[Opening Information section]
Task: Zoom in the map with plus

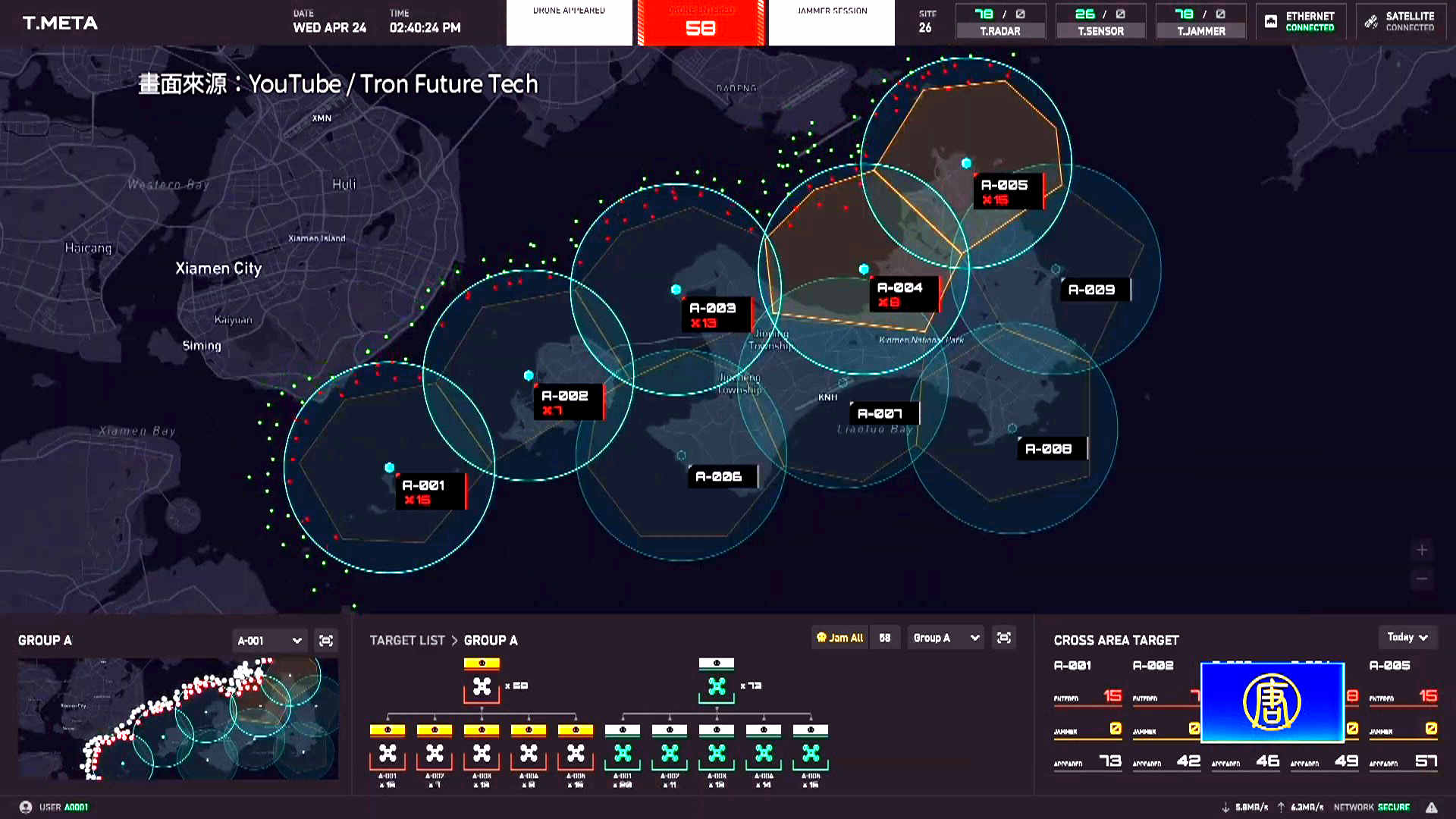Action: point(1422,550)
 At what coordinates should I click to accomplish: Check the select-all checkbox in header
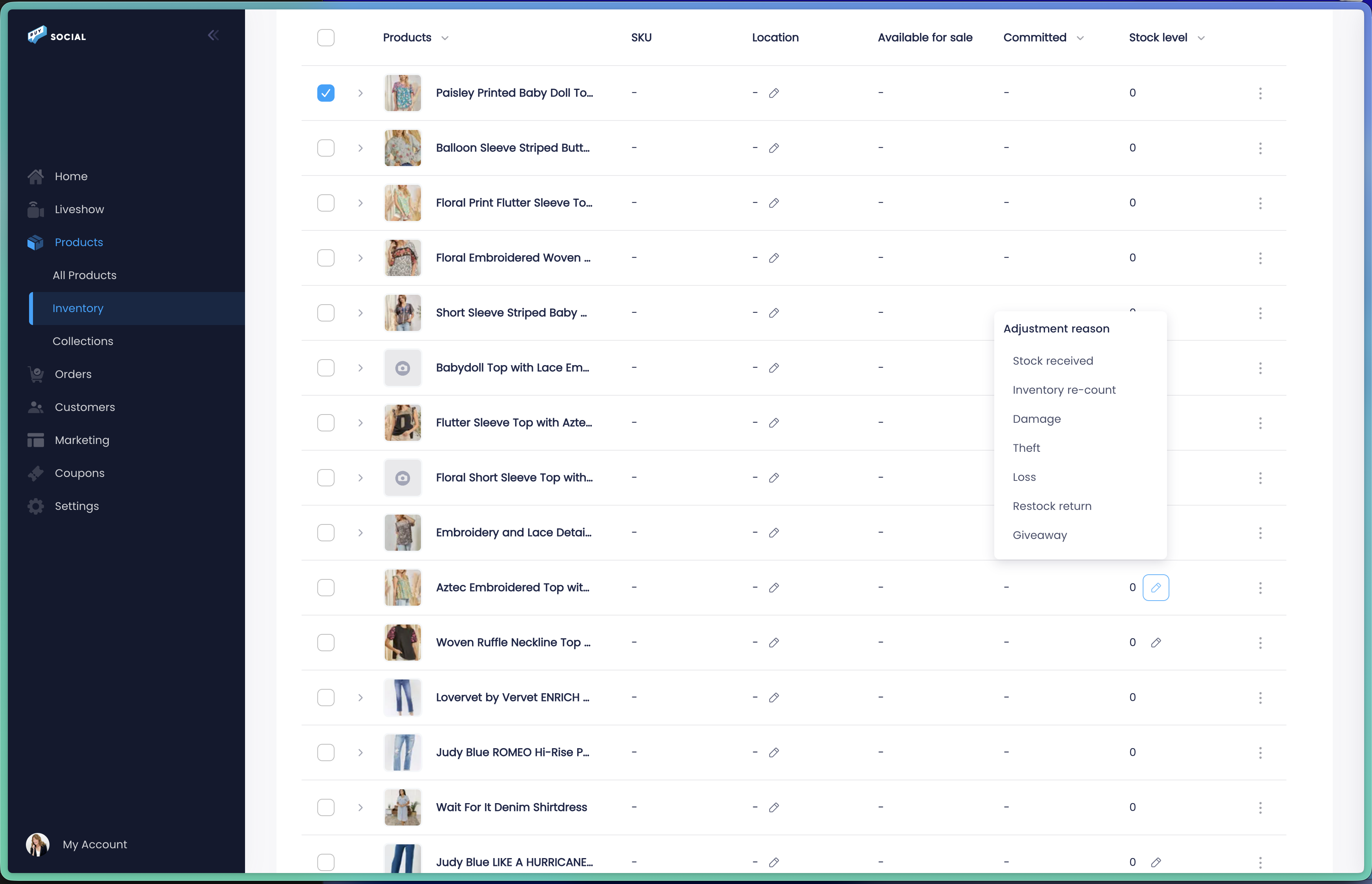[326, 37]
[Closing Information section]
[Opening Information section]
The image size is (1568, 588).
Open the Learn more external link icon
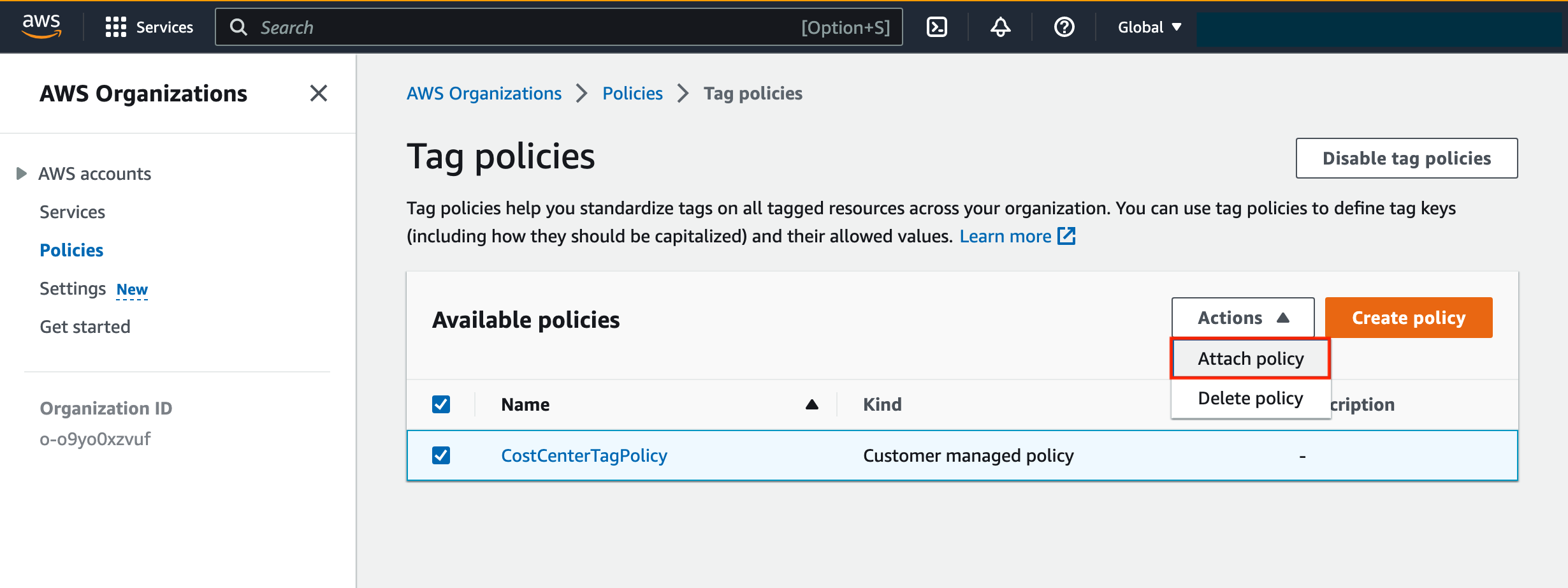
[Closing Information section]
[Opening Information section]
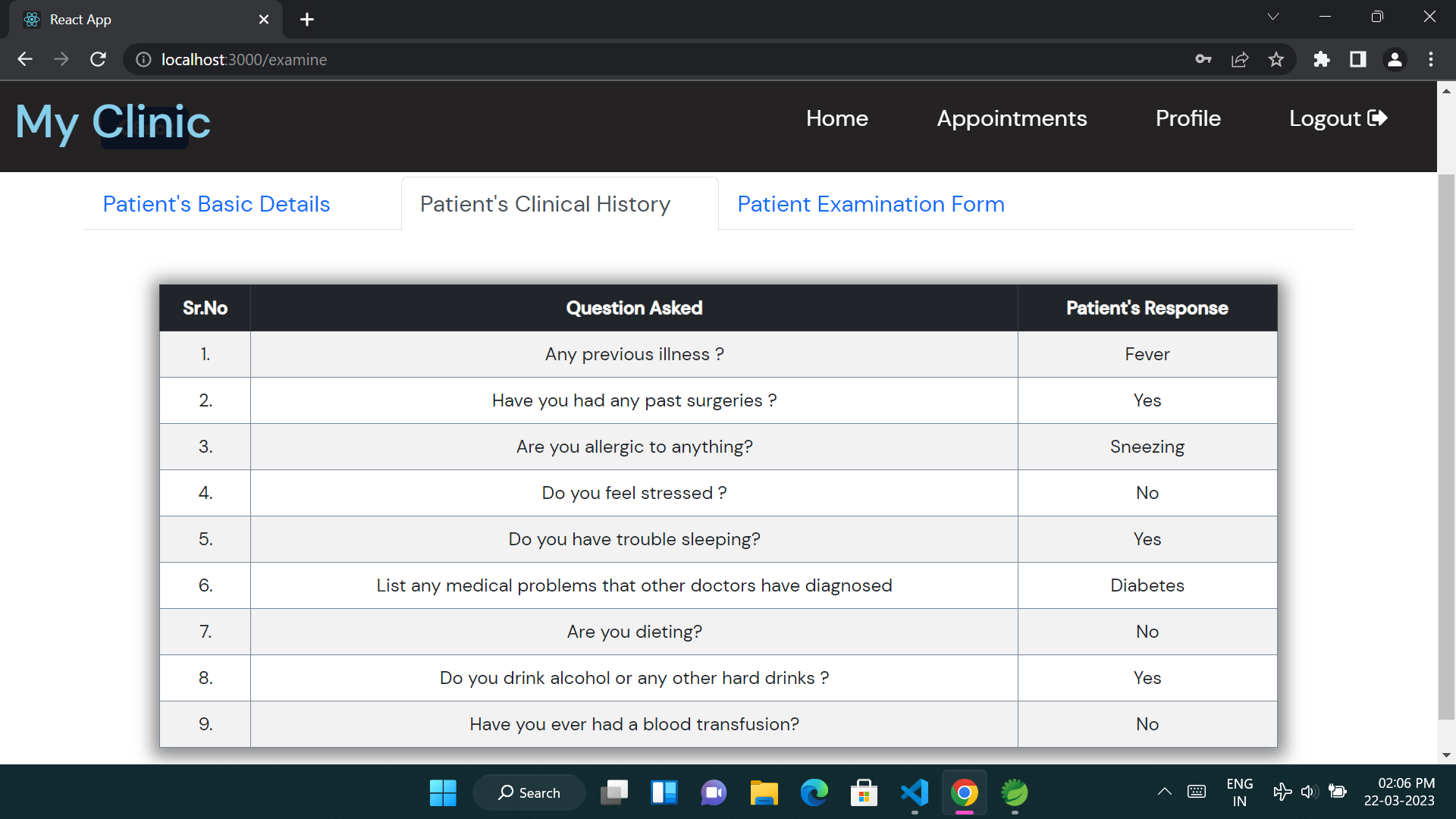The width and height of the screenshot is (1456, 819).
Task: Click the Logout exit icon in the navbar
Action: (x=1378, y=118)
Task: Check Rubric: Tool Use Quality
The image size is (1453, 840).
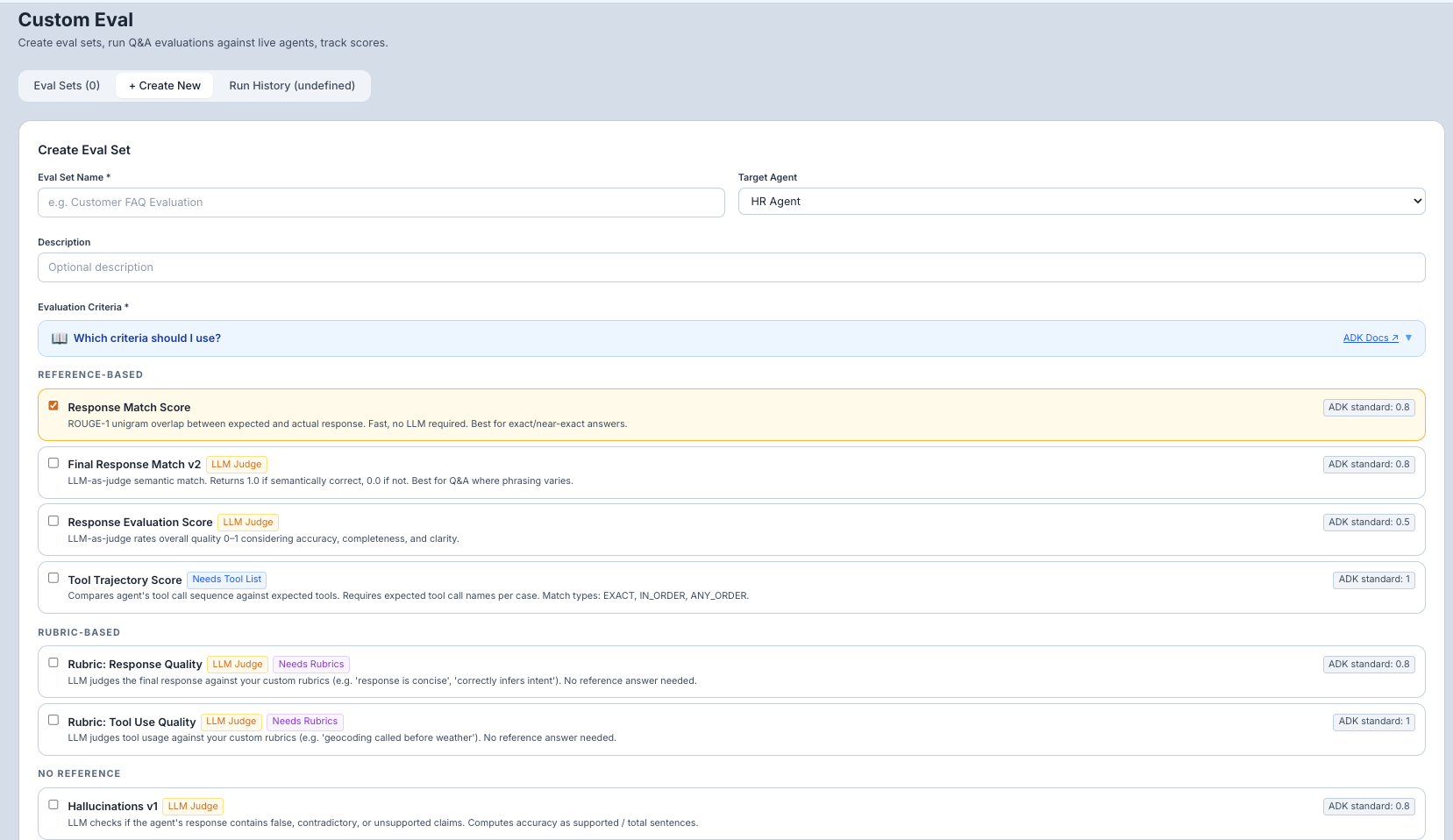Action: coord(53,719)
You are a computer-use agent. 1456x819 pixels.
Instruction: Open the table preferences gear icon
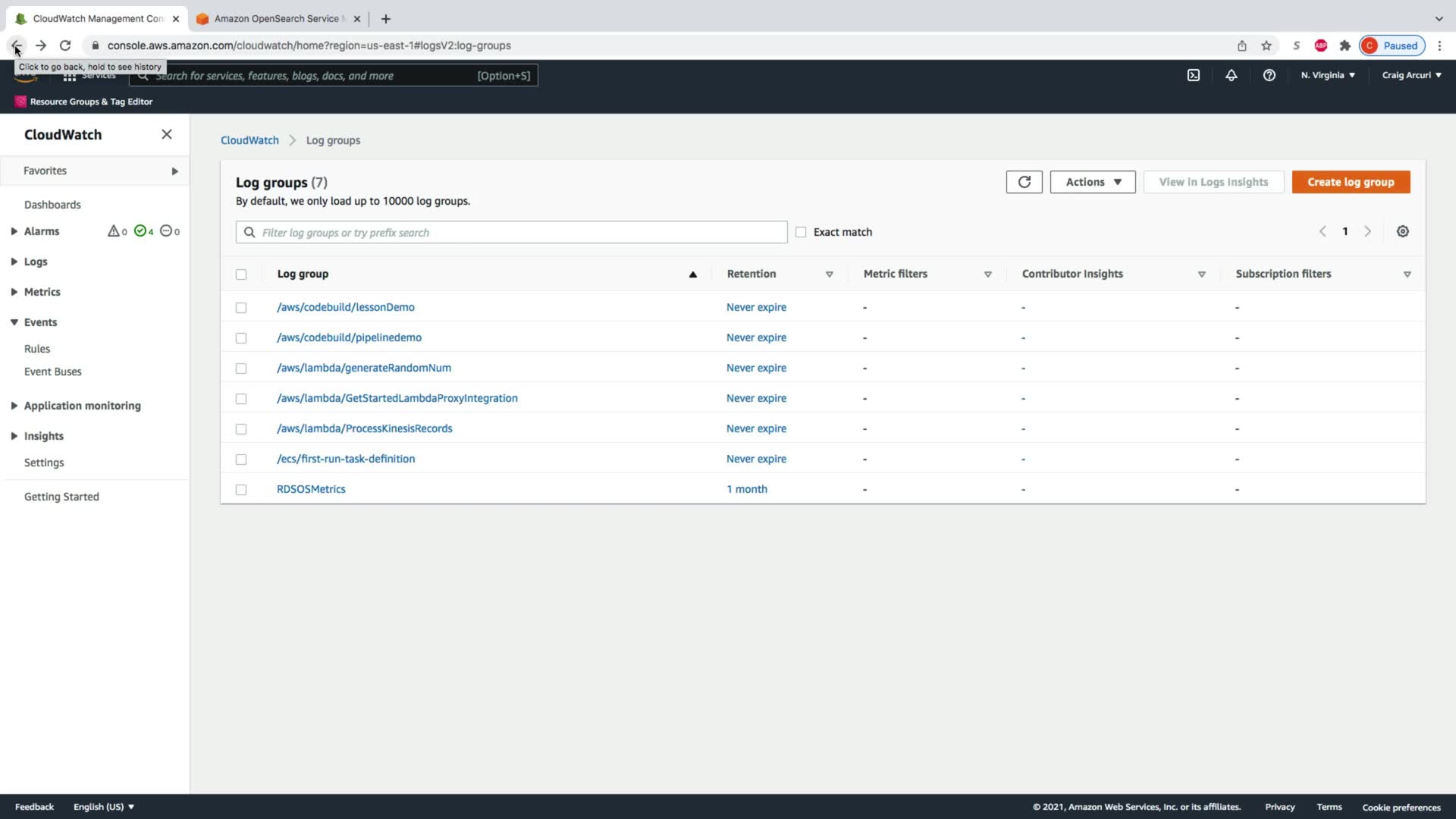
[Closing Information section]
**Task to carry out:** Reproduce exactly the lines above starting at the line containing "The image size is (1453, 840)." and ending at the line containing "Instruction: Open the", including both, but not the pictures.

**Result:**
The image size is (1453, 840).
Action: coord(53,719)
You are a computer-use agent. 1456x819 pixels.
Instruction: Open the table preferences gear icon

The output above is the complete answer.